Historian Arthur Herman recently penned an article in which he picks up on these themes. He begins by looking at the science of climate change, and examines some of the motivations behind it. His opening paragraphs nicely present the case of AGW scepticism:

“It has been a tough year for the high priests of global warming in the US. First, NASA had to correct its earlier claim that the hottest year on record in the contiguous US had been 1998, which seemed to prove that global warming was on the march. It was actually 1934. Then it turned out the world’s oceans have been growing steadily cooler, not hotter, since 2003. Meanwhile, the winter of 2007 was the coldest in the US in decades, after Al Gore warned us that we were about to see the end of winter as we know it.”

“In a May issue of Nature, evidence about falling global temperatures forced German climatologists to conclude that the transformation of our planet into a permanent sauna is taking a decade-long hiatus, at least. Then this month came former greenhouse gas alarmist David Evans’s article in The Australian, stating that since 1999 evidence has been accumulating that man-made carbon emissions can’t be the cause of global warming. By now that evidence, Evans said, has become pretty conclusive.”
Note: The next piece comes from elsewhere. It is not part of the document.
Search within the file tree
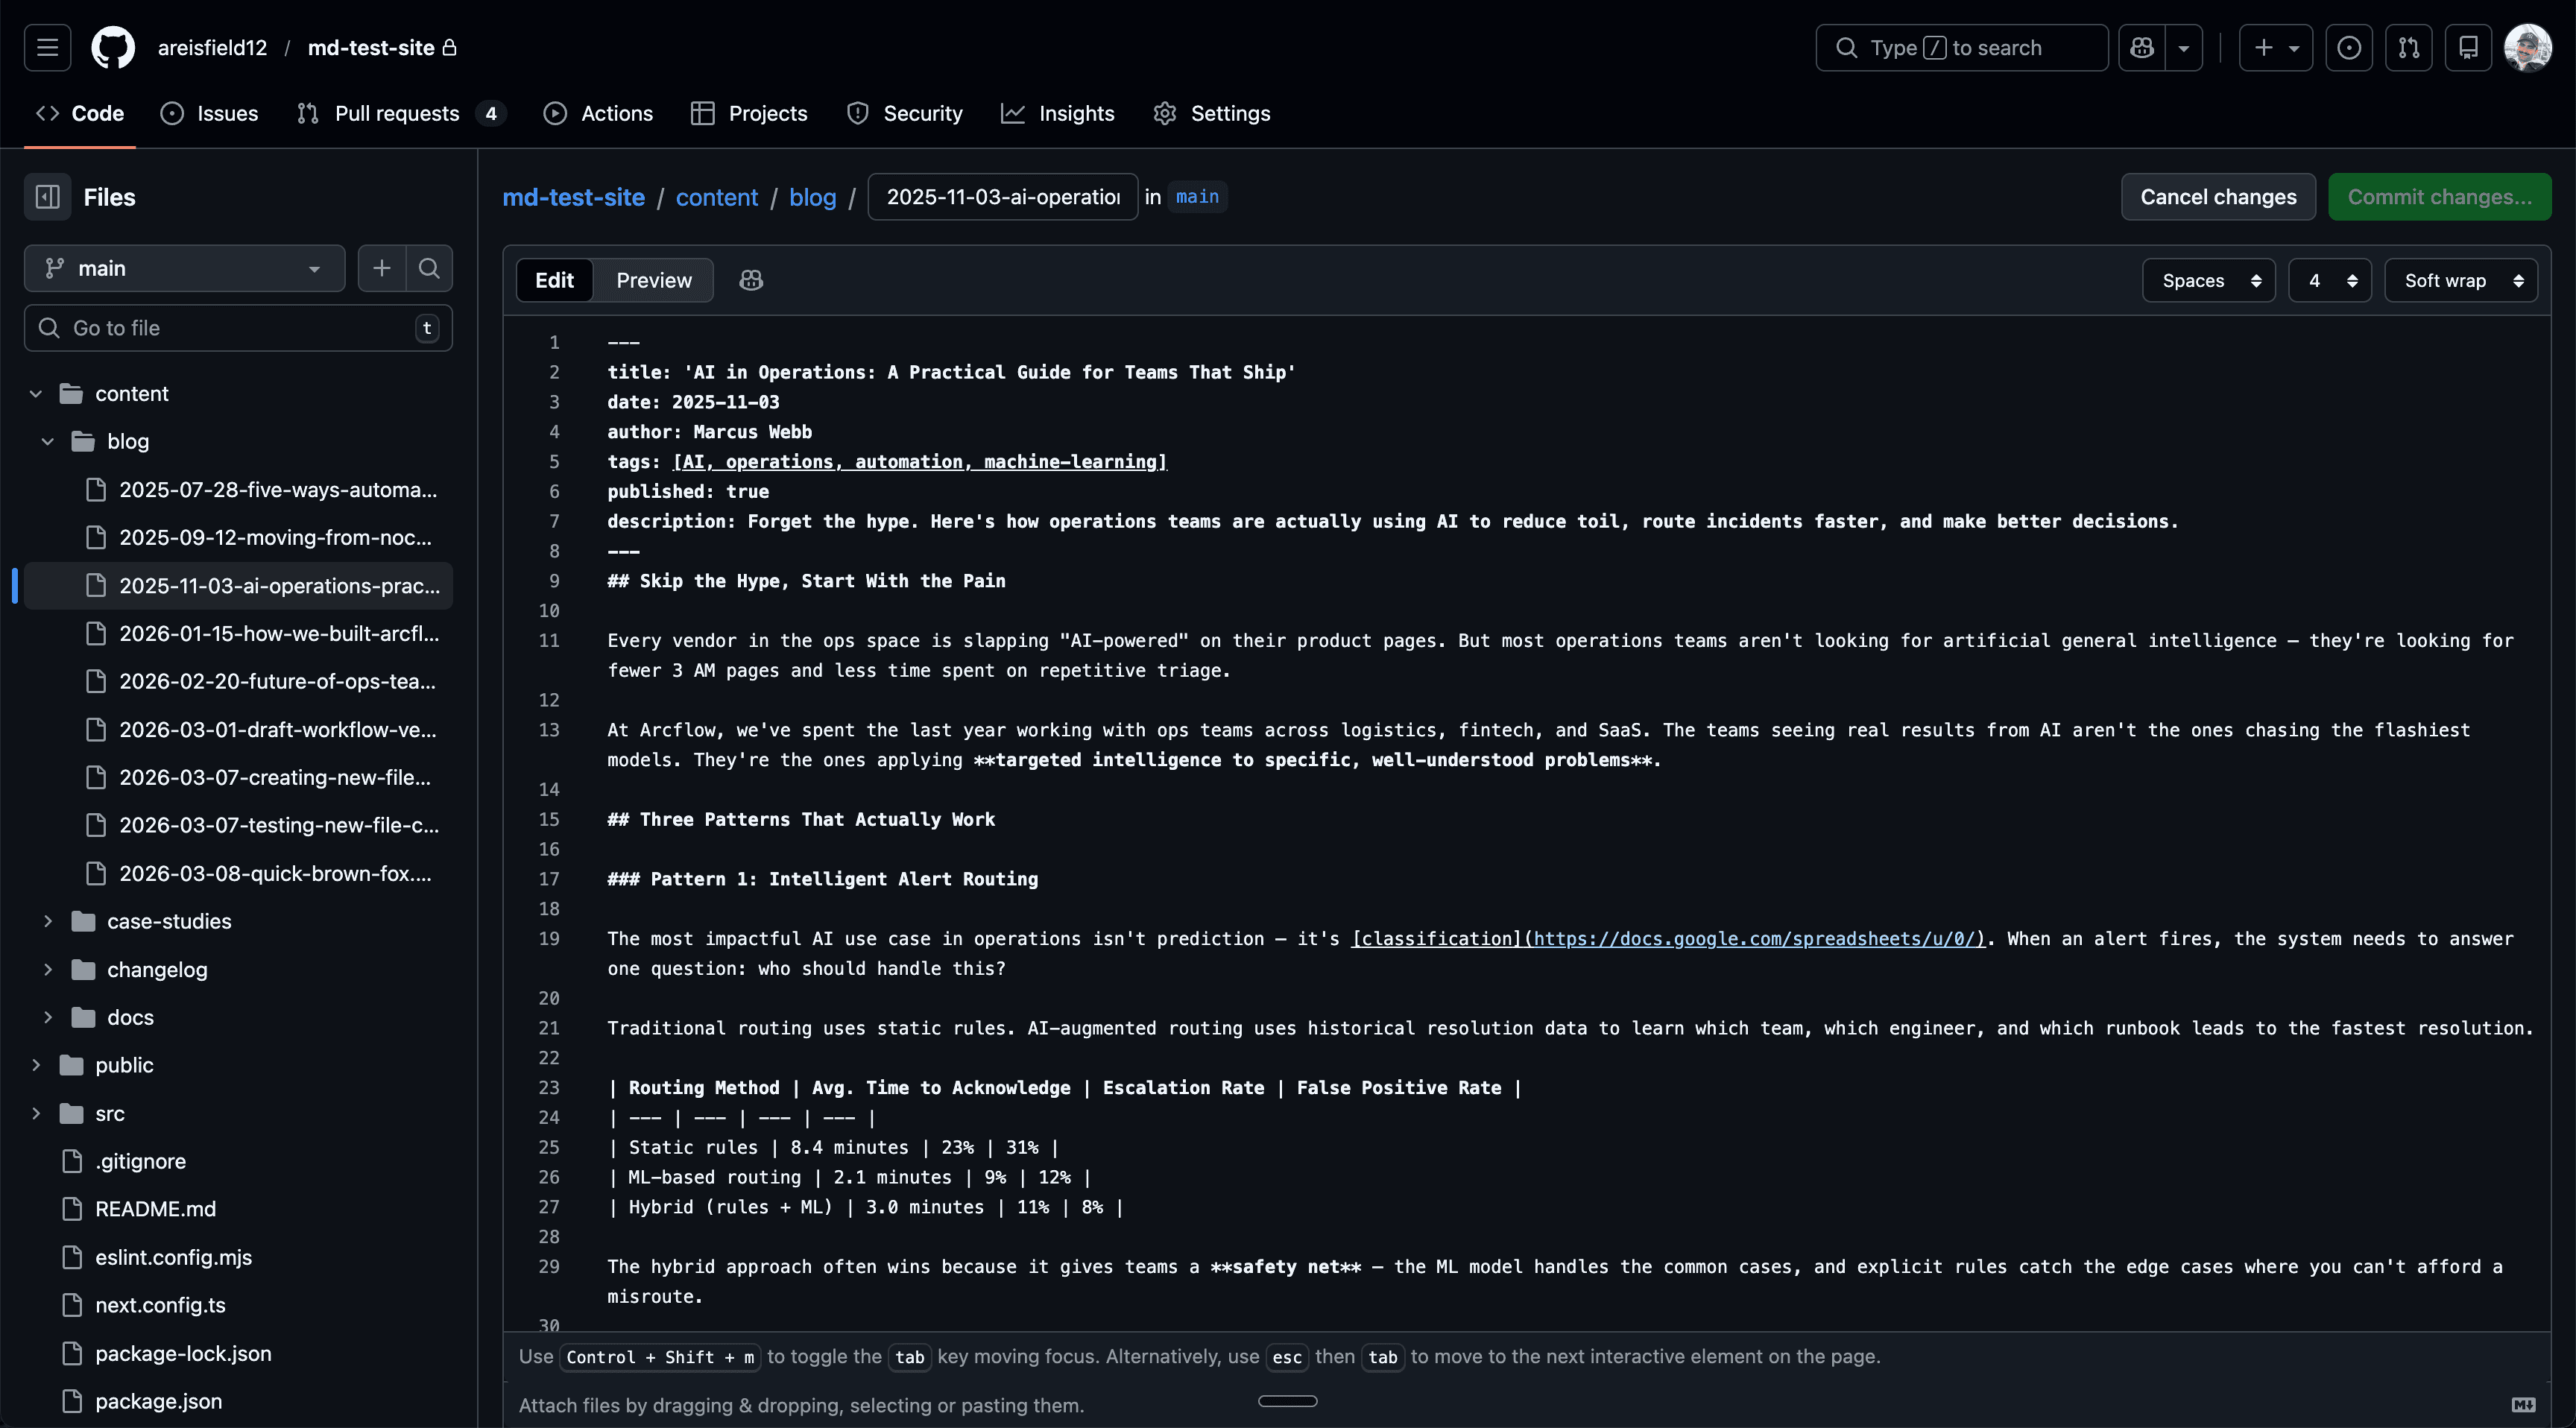The height and width of the screenshot is (1428, 2576). tap(430, 268)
“Yet believers in man-made global warming demand more and more money to combat climate change and still more drastic changes in our economic output and lifestyle. The reason is precisely that they are believers, not scientists. No amount of empirical evidence will overturn what has become not a scientific theory but a form of religion.”

Herman points to the eugenics movement of last century as a good example of mass movements complete with scientific backing, pushing radical agendas with religious zeal: “This is not the first time, of course, that superstition has paraded itself as science, or created a priesthood masquerading as the exponents of reason. At the beginning of the previous century we had the fascination with eugenics, when the Gores of the age such as E.A. Ross and Ernst Haeckel warned that modern industrial society was headed for race suicide.”

“The list of otherwise sensible people who endorsed this hokum, from Winston Churchill to Oliver Wendell Holmes, is embarrassing to read today. Then as now, money was poured into foundations, institutes, and university chairs for the study of eugenics and racial hygiene. Then as now, it was claimed that there was a scientific consensus that modern man was degenerating himself into extinction. Doubters such as German anthropologist Rudolf Virchow were dismissed as reactionaries or even as tools of the principal contaminators of racial purity, the Jews.”

“And then as now, proponents of eugenics turned to the all-powerful state to avert catastrophe. A credulous and submissive public allowed politicians to pass laws permitting forced sterilisation of the feeble-minded, racial screening for immigration quotas, minimum wage laws (which Sidney and Beatrice Webb saw as a way to force the mentally unfit out of the labor market) and other legislation which, in retrospect, set the stage for the humanitarian catastrophe to come. In fact, when the Nazis took power in 1933, they found that the Weimar Republic had passed all the euthanasia legislation they needed to eliminate Germany’s useless mouths. The next target on their racial hygiene list would be the Jews.”

Herman concludes, “Real science rests on a solid bedrock of scepticism, a scepticism not only about certain religious or cultural assumptions, for example about race, but also about itself. It constantly re-examines what it regards as evidence, and the connections it draws between cause and effect. It never rushes to judgment, as race science did in Germany in the 1930s and as the high priests of climate change are doing today.”

I have said on many occasions that we should all be concerned about the fate of this planet. But we must be willing to ask hard questions about both the science, and any proposed policies. Costs, in other words, must be considered along with any possible benefits. As Herman says, before politicians “make decisions that could trim Australia’s gross domestic product by several percentage points a year and impose heavy penalties on Australians’ lifestyle, Labour and Liberal alike need to re-examine the superstition of global warming. Otherwise, the only thing it will melt away is everyone’s civil liberty.”